夢の中で、ぼくはスペインのサラマンカという街を彷徨う。その街はぼくにとって思い出の場所、というか、思い出なんて単語では語りきれないほど、ぼくの人格形成に大きな影響を与えた街なんだ。
その街を、夢の中とはいえ歩いている。幸せなはずだ。しかし、苦しい。あの日を過ごした端の近くのアパート、飲んだくれの友人と入り浸っていた飲み屋、大学、散歩道、カテドラル、すべてにたどり着くことができない。
その土地に帰ったならば絶対に会うはずの恩人にも会えない。プラサマジョールで合流してハグをして一緒にワインで乾杯して、モルーチャ牛の串焼きを食べて、何件かハシゴをして、バカでかいカクテル風のなにかで〆たいのに、会えない。
意識が混濁とするなかで、ひとり歩き続ける。
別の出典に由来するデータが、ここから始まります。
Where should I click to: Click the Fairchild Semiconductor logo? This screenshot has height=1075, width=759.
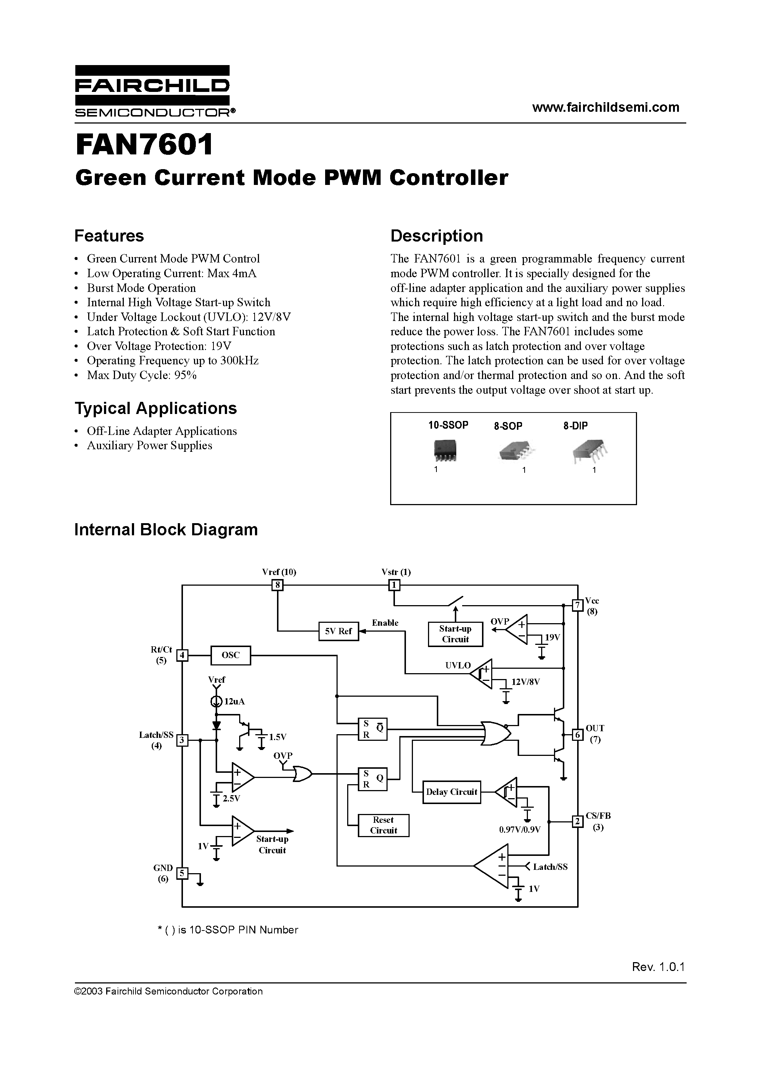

歩き疲れて人目も憚らず泣きじゃくりそうになる。夜だから街灯が涙と被さり視界がゆがむ。諦めかけるタイミングで、ふと目が覚める。
この夢がなにを表しているのかはわからない。でも、ひとつだけ言えることがある。それはいまのぼくも、目的がわからず彷徨うような人生の途次にいる。
どこかあの街にさえ戻れば、人生をやり直せる、人生が好転する、生命のトルクが回り始めると、心のなかで思う自分に、あの街は軽く頬をつねってくれているのかもしれない。「もう少しだけ、頑張れ。いまのお前にこの街は似合わない」と。